**Instructions to follow**
Print the full listing below exactly, keeping every character as it stands.

========

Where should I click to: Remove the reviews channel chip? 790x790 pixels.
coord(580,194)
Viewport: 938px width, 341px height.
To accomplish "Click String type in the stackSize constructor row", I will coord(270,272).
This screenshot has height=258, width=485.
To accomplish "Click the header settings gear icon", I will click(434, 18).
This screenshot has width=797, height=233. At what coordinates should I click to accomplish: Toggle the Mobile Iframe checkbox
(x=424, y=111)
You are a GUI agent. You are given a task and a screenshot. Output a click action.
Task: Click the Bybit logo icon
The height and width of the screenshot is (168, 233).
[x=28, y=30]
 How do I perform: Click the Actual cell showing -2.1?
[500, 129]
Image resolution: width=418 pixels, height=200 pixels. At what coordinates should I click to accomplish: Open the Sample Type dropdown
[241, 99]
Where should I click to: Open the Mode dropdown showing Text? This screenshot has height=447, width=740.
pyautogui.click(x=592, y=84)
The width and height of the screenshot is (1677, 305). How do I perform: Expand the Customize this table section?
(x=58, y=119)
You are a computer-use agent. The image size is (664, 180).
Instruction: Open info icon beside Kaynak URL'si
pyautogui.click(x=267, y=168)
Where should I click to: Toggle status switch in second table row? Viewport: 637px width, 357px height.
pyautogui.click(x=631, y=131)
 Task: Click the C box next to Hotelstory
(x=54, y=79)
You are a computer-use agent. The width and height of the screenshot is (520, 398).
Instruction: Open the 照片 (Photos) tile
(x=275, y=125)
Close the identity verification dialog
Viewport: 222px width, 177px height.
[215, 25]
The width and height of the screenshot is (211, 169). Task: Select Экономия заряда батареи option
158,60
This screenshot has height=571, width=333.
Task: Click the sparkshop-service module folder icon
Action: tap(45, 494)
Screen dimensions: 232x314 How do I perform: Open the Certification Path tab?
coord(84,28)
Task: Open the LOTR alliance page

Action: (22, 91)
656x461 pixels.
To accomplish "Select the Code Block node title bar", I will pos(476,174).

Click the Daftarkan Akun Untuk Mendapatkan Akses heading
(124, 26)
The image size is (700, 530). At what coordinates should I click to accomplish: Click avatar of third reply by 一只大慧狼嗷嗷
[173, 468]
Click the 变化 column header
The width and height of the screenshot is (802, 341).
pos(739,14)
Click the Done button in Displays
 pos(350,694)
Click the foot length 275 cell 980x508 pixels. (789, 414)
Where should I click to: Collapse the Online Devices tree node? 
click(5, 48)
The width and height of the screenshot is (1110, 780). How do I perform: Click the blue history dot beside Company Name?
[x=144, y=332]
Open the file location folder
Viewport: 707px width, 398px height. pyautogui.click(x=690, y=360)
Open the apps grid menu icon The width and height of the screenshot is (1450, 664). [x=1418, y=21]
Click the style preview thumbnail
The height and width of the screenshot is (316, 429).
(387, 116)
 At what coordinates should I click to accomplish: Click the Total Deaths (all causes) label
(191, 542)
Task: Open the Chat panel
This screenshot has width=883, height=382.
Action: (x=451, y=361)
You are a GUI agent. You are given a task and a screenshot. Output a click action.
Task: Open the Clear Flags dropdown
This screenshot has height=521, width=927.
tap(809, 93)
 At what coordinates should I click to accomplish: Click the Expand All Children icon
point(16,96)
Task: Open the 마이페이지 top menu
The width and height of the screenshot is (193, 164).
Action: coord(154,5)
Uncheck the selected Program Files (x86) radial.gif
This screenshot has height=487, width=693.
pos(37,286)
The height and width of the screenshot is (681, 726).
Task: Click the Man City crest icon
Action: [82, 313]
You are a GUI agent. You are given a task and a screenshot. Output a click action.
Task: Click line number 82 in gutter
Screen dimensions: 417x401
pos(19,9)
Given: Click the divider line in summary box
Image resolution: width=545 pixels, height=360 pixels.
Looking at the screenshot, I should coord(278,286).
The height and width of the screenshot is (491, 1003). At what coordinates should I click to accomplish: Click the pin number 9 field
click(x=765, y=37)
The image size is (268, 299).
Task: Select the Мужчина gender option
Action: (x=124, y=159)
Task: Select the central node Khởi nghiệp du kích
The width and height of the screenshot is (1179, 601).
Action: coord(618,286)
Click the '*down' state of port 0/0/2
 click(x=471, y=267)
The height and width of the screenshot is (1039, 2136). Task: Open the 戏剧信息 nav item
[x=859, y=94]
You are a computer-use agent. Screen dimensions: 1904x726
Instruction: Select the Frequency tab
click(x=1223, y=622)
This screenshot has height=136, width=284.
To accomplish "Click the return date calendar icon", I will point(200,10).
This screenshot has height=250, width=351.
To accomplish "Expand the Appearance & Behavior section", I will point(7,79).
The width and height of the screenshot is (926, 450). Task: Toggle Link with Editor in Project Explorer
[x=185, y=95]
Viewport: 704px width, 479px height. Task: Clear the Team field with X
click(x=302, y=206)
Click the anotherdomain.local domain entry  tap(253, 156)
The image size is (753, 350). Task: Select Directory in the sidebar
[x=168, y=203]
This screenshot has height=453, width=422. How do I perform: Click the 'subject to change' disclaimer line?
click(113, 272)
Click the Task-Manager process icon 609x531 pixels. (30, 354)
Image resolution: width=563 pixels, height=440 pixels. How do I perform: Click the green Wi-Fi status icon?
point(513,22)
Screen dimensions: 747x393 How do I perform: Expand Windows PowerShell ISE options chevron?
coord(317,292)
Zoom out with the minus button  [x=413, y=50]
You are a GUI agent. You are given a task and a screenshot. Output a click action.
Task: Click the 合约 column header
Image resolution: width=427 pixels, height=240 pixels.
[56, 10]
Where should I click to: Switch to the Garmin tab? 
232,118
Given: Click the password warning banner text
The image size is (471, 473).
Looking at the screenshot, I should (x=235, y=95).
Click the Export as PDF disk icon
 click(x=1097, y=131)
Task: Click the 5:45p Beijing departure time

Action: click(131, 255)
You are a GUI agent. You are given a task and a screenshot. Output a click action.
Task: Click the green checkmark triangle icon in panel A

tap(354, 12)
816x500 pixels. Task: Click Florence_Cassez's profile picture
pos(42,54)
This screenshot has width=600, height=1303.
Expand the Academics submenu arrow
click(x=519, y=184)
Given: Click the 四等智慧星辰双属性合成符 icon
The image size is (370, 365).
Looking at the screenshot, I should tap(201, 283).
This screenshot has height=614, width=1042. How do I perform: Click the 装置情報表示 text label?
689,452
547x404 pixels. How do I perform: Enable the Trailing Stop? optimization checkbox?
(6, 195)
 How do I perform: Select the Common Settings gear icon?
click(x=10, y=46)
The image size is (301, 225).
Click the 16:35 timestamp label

========

**Exercise result**
Where should I click to: Remove the reviews channel chip? 790x790 pixels.
coord(580,194)
Viewport: 938px width, 341px height.
To accomplish "Click String type in the stackSize constructor row", I will coord(270,272).
This screenshot has height=258, width=485.
To accomplish "Click the header settings gear icon", I will click(434, 18).
This screenshot has width=797, height=233. At what coordinates should I click to accomplish: Toggle the Mobile Iframe checkbox
(x=424, y=111)
You are a GUI agent. You are given a task and a screenshot. Output a click action.
Task: Click the Bybit logo icon
The height and width of the screenshot is (168, 233).
[x=28, y=30]
 How do I perform: Click the Actual cell showing -2.1?
[500, 129]
Image resolution: width=418 pixels, height=200 pixels. At what coordinates should I click to accomplish: Open the Sample Type dropdown
[241, 99]
Where should I click to: Open the Mode dropdown showing Text? This screenshot has height=447, width=740.
pyautogui.click(x=592, y=84)
The width and height of the screenshot is (1677, 305). How do I perform: Expand the Customize this table section?
(x=58, y=119)
You are a computer-use agent. The image size is (664, 180).
Instruction: Open info icon beside Kaynak URL'si
pyautogui.click(x=267, y=168)
Where should I click to: Toggle status switch in second table row? Viewport: 637px width, 357px height.
pyautogui.click(x=631, y=131)
 Task: Click the C box next to Hotelstory
(x=54, y=79)
You are a computer-use agent. The width and height of the screenshot is (520, 398).
Instruction: Open the 照片 (Photos) tile
(x=275, y=125)
Close the identity verification dialog
Viewport: 222px width, 177px height.
[215, 25]
The width and height of the screenshot is (211, 169). Task: Select Экономия заряда батареи option
158,60
This screenshot has height=571, width=333.
Task: Click the sparkshop-service module folder icon
Action: tap(45, 494)
Screen dimensions: 232x314 How do I perform: Open the Certification Path tab?
coord(84,28)
Task: Open the LOTR alliance page

Action: (22, 91)
656x461 pixels.
To accomplish "Select the Code Block node title bar", I will pos(476,174).

Click the Daftarkan Akun Untuk Mendapatkan Akses heading
(124, 26)
The image size is (700, 530). At what coordinates should I click to accomplish: Click avatar of third reply by 一只大慧狼嗷嗷
[173, 468]
Click the 变化 column header
The width and height of the screenshot is (802, 341).
pos(739,14)
Click the Done button in Displays
 pos(350,694)
Click the foot length 275 cell 980x508 pixels. (789, 414)
Where should I click to: Collapse the Online Devices tree node? 
click(5, 48)
The width and height of the screenshot is (1110, 780). How do I perform: Click the blue history dot beside Company Name?
[x=144, y=332]
Open the file location folder
Viewport: 707px width, 398px height. pyautogui.click(x=690, y=360)
Open the apps grid menu icon The width and height of the screenshot is (1450, 664). [x=1418, y=21]
Click the style preview thumbnail
The height and width of the screenshot is (316, 429).
(387, 116)
 At what coordinates should I click to accomplish: Click the Total Deaths (all causes) label
(191, 542)
Task: Open the Chat panel
This screenshot has width=883, height=382.
Action: (x=451, y=361)
You are a GUI agent. You are given a task and a screenshot. Output a click action.
Task: Open the Clear Flags dropdown
This screenshot has height=521, width=927.
tap(809, 93)
 At what coordinates should I click to accomplish: Click the Expand All Children icon
point(16,96)
Task: Open the 마이페이지 top menu
The width and height of the screenshot is (193, 164).
Action: coord(154,5)
Uncheck the selected Program Files (x86) radial.gif
This screenshot has height=487, width=693.
pos(37,286)
The height and width of the screenshot is (681, 726).
Task: Click the Man City crest icon
Action: [82, 313]
You are a GUI agent. You are given a task and a screenshot. Output a click action.
Task: Click line number 82 in gutter
Screen dimensions: 417x401
pos(19,9)
Given: Click the divider line in summary box
Image resolution: width=545 pixels, height=360 pixels.
Looking at the screenshot, I should coord(278,286).
The height and width of the screenshot is (491, 1003). At what coordinates should I click to accomplish: Click the pin number 9 field
click(x=765, y=37)
The image size is (268, 299).
Task: Select the Мужчина gender option
Action: (x=124, y=159)
Task: Select the central node Khởi nghiệp du kích
The width and height of the screenshot is (1179, 601).
Action: coord(618,286)
Click the '*down' state of port 0/0/2
 click(x=471, y=267)
The height and width of the screenshot is (1039, 2136). Task: Open the 戏剧信息 nav item
[x=859, y=94]
You are a computer-use agent. Screen dimensions: 1904x726
Instruction: Select the Frequency tab
click(x=1223, y=622)
This screenshot has height=136, width=284.
To accomplish "Click the return date calendar icon", I will point(200,10).
This screenshot has height=250, width=351.
To accomplish "Expand the Appearance & Behavior section", I will point(7,79).
The width and height of the screenshot is (926, 450). Task: Toggle Link with Editor in Project Explorer
[x=185, y=95]
Viewport: 704px width, 479px height. Task: Clear the Team field with X
click(x=302, y=206)
Click the anotherdomain.local domain entry  tap(253, 156)
The image size is (753, 350). Task: Select Directory in the sidebar
[x=168, y=203]
This screenshot has height=453, width=422. How do I perform: Click the 'subject to change' disclaimer line?
click(113, 272)
Click the Task-Manager process icon 609x531 pixels. (30, 354)
Image resolution: width=563 pixels, height=440 pixels. How do I perform: Click the green Wi-Fi status icon?
point(513,22)
Screen dimensions: 747x393 How do I perform: Expand Windows PowerShell ISE options chevron?
coord(317,292)
Zoom out with the minus button  [x=413, y=50]
You are a GUI agent. You are given a task and a screenshot. Output a click action.
Task: Click the 合约 column header
Image resolution: width=427 pixels, height=240 pixels.
[56, 10]
Where should I click to: Switch to the Garmin tab? 
232,118
Given: Click the password warning banner text
The image size is (471, 473).
Looking at the screenshot, I should (x=235, y=95).
Click the Export as PDF disk icon
 click(x=1097, y=131)
Task: Click the 5:45p Beijing departure time

Action: click(131, 255)
You are a GUI agent. You are given a task and a screenshot. Output a click action.
Task: Click the green checkmark triangle icon in panel A

tap(354, 12)
816x500 pixels. Task: Click Florence_Cassez's profile picture
pos(42,54)
This screenshot has width=600, height=1303.
Expand the Academics submenu arrow
click(x=519, y=184)
Given: Click the 四等智慧星辰双属性合成符 icon
The image size is (370, 365).
Looking at the screenshot, I should tap(201, 283).
This screenshot has height=614, width=1042. How do I perform: Click the 装置情報表示 text label?
689,452
547x404 pixels. How do I perform: Enable the Trailing Stop? optimization checkbox?
(6, 195)
 How do I perform: Select the Common Settings gear icon?
click(x=10, y=46)
The image size is (301, 225).
Click the 16:35 timestamp label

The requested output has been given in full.